*Assigned task*:
Reproduce every entry exactly as written.

--- START ---

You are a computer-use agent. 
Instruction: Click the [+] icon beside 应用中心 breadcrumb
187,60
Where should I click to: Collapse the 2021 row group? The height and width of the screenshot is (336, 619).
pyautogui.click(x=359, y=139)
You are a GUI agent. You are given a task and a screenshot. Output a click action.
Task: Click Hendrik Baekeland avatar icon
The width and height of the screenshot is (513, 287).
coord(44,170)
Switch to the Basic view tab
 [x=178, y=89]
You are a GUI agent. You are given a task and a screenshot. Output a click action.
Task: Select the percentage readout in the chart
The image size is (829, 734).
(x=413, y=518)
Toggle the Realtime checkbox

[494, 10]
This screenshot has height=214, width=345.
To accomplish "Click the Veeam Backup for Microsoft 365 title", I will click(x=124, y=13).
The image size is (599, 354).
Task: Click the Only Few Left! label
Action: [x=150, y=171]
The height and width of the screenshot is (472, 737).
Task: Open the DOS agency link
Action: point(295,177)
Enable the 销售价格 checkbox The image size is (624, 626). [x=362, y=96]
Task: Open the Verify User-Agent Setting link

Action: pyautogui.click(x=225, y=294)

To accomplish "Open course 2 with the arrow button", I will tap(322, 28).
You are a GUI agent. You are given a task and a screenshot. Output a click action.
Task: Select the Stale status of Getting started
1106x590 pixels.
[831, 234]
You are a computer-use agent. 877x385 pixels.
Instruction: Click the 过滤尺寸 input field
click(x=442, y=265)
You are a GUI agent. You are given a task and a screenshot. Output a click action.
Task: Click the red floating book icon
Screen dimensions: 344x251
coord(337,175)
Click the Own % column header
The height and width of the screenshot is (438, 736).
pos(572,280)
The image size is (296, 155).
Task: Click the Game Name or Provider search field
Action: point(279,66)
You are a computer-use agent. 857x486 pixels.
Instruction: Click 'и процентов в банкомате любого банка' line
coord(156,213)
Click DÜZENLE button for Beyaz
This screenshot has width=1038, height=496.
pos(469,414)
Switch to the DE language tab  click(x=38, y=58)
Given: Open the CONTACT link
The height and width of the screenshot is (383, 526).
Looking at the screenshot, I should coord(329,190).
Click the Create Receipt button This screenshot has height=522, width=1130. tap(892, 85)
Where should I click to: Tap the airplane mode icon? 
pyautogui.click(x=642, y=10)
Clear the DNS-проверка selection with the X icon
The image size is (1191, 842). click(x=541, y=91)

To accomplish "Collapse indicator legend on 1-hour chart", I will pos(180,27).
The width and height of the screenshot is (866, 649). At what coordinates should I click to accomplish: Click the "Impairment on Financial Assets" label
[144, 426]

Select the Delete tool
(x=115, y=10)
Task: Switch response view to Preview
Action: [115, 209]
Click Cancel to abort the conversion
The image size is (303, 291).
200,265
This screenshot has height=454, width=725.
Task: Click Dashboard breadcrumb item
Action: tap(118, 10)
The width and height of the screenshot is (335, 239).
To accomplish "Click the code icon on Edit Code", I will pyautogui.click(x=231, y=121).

--- END ---

*Answer to the exercise*:
You are a computer-use agent. 
Instruction: Click the [+] icon beside 应用中心 breadcrumb
187,60
Where should I click to: Collapse the 2021 row group? The height and width of the screenshot is (336, 619).
pyautogui.click(x=359, y=139)
You are a GUI agent. You are given a task and a screenshot. Output a click action.
Task: Click Hendrik Baekeland avatar icon
The width and height of the screenshot is (513, 287).
coord(44,170)
Switch to the Basic view tab
 [x=178, y=89]
You are a GUI agent. You are given a task and a screenshot. Output a click action.
Task: Select the percentage readout in the chart
The image size is (829, 734).
(x=413, y=518)
Toggle the Realtime checkbox

[494, 10]
This screenshot has height=214, width=345.
To accomplish "Click the Veeam Backup for Microsoft 365 title", I will click(x=124, y=13).
The image size is (599, 354).
Task: Click the Only Few Left! label
Action: [x=150, y=171]
The height and width of the screenshot is (472, 737).
Task: Open the DOS agency link
Action: point(295,177)
Enable the 销售价格 checkbox The image size is (624, 626). [x=362, y=96]
Task: Open the Verify User-Agent Setting link

Action: pyautogui.click(x=225, y=294)

To accomplish "Open course 2 with the arrow button", I will tap(322, 28).
You are a GUI agent. You are given a task and a screenshot. Output a click action.
Task: Select the Stale status of Getting started
1106x590 pixels.
[831, 234]
You are a computer-use agent. 877x385 pixels.
Instruction: Click the 过滤尺寸 input field
click(x=442, y=265)
You are a GUI agent. You are given a task and a screenshot. Output a click action.
Task: Click the red floating book icon
Screen dimensions: 344x251
coord(337,175)
Click the Own % column header
The height and width of the screenshot is (438, 736).
pos(572,280)
The image size is (296, 155).
Task: Click the Game Name or Provider search field
Action: point(279,66)
You are a computer-use agent. 857x486 pixels.
Instruction: Click 'и процентов в банкомате любого банка' line
coord(156,213)
Click DÜZENLE button for Beyaz
This screenshot has width=1038, height=496.
pos(469,414)
Switch to the DE language tab  click(x=38, y=58)
Given: Open the CONTACT link
The height and width of the screenshot is (383, 526).
Looking at the screenshot, I should coord(329,190).
Click the Create Receipt button This screenshot has height=522, width=1130. tap(892, 85)
Where should I click to: Tap the airplane mode icon? 
pyautogui.click(x=642, y=10)
Clear the DNS-проверка selection with the X icon
The image size is (1191, 842). click(x=541, y=91)

To accomplish "Collapse indicator legend on 1-hour chart", I will pos(180,27).
The width and height of the screenshot is (866, 649). At what coordinates should I click to accomplish: Click the "Impairment on Financial Assets" label
[144, 426]

Select the Delete tool
(x=115, y=10)
Task: Switch response view to Preview
Action: [115, 209]
Click Cancel to abort the conversion
The image size is (303, 291).
200,265
This screenshot has height=454, width=725.
Task: Click Dashboard breadcrumb item
Action: tap(118, 10)
The width and height of the screenshot is (335, 239).
To accomplish "Click the code icon on Edit Code", I will pyautogui.click(x=231, y=121).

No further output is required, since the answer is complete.